▶ _Directions_
From the line with "Viewport: 1233px width, 726px" to the line with "You are a computer-use", output every line below exactly, both ends included. Skip the pictures.

▶ _Input records_
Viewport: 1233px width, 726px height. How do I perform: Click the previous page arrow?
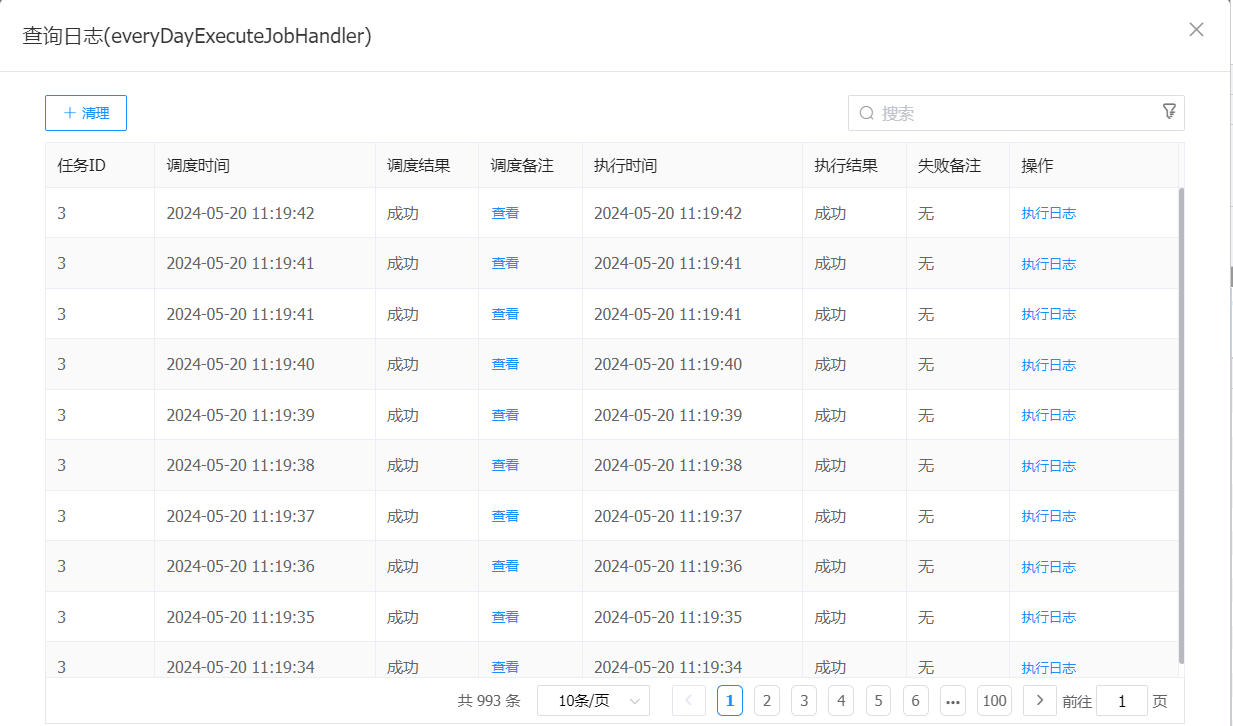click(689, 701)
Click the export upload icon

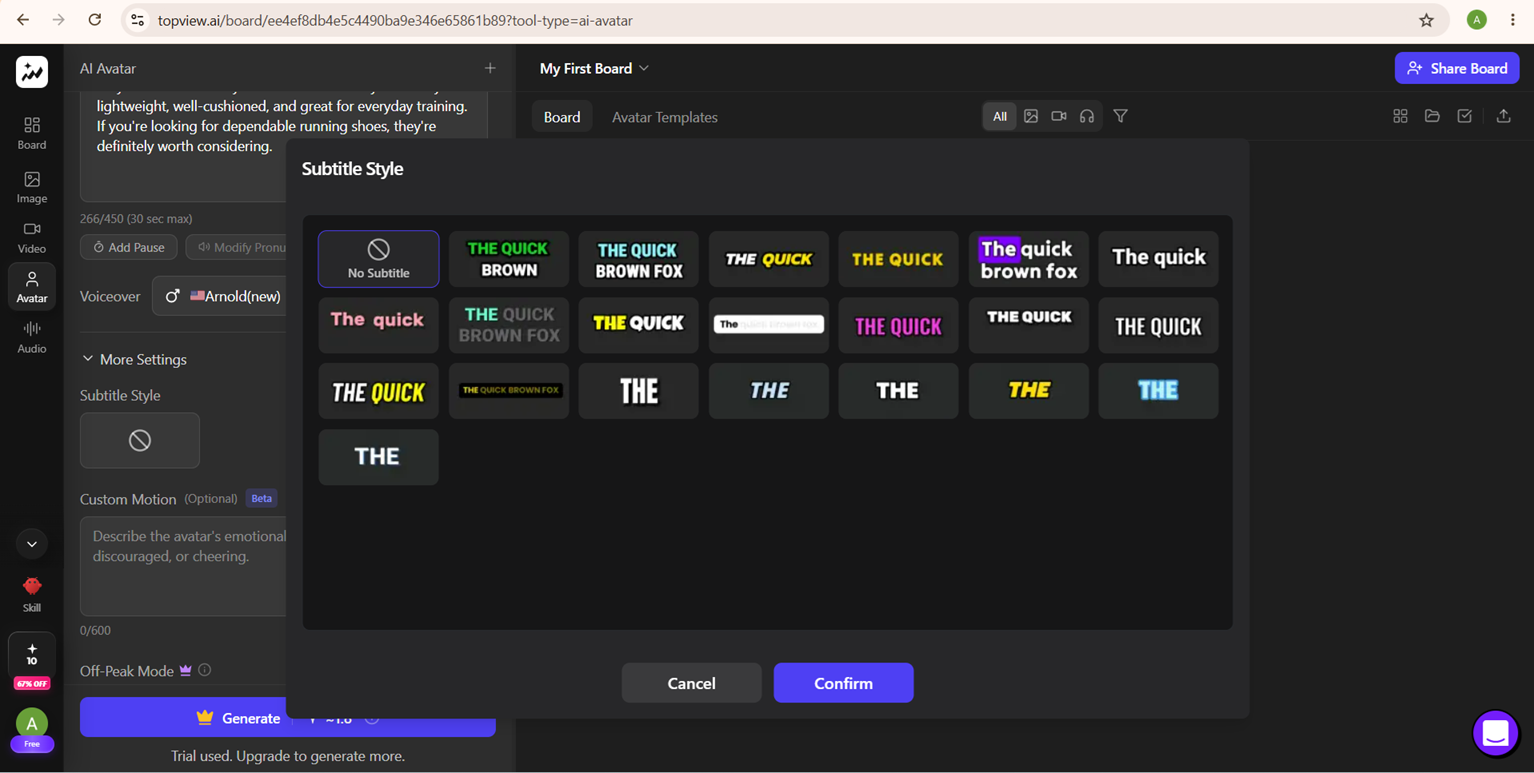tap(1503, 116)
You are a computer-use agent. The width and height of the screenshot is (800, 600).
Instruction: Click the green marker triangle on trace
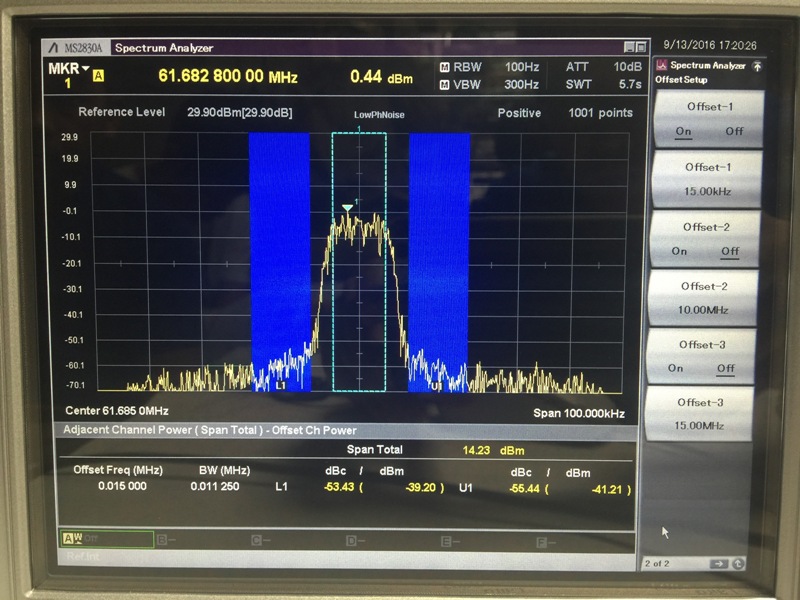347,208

* * *

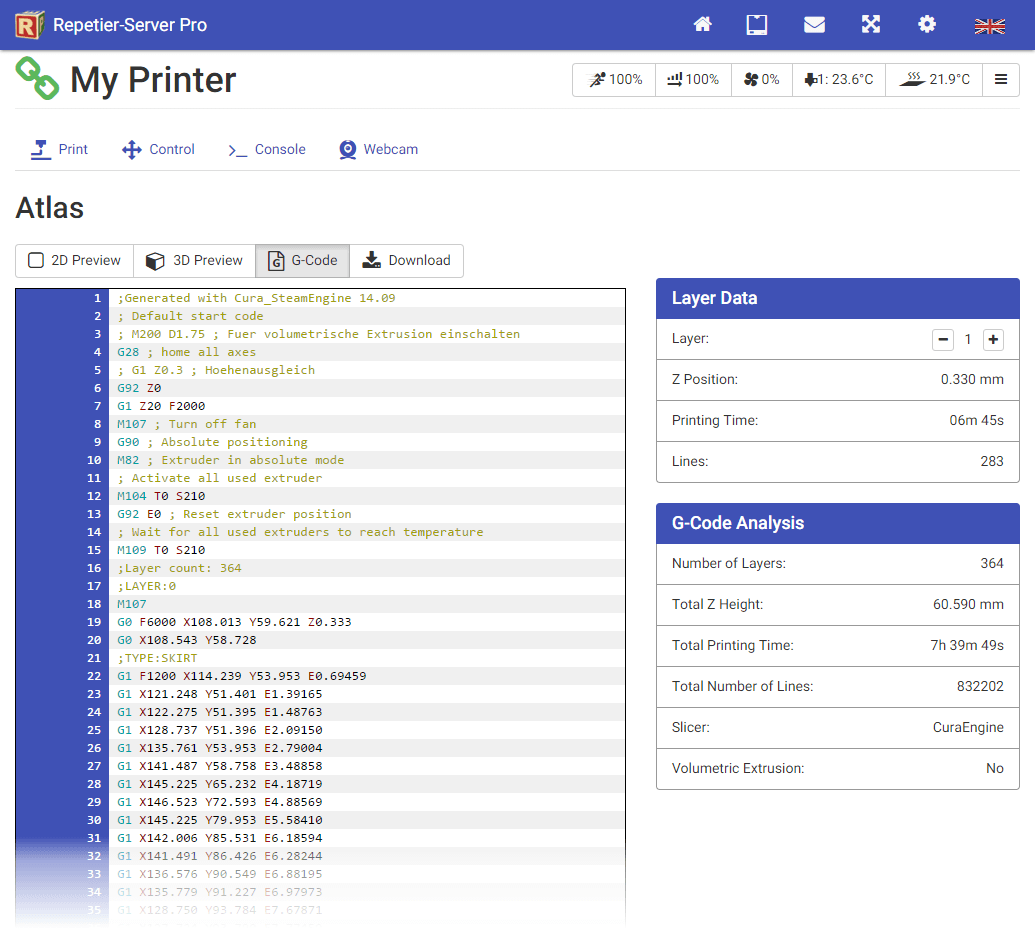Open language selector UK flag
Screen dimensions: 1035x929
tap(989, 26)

▶ _Written solution_
Viewport: 1233px width, 726px height. How do I perform: Click the previous page arrow?
click(689, 701)
Click the export upload icon

tap(1503, 116)
You are a computer-use agent. The width and height of the screenshot is (800, 600).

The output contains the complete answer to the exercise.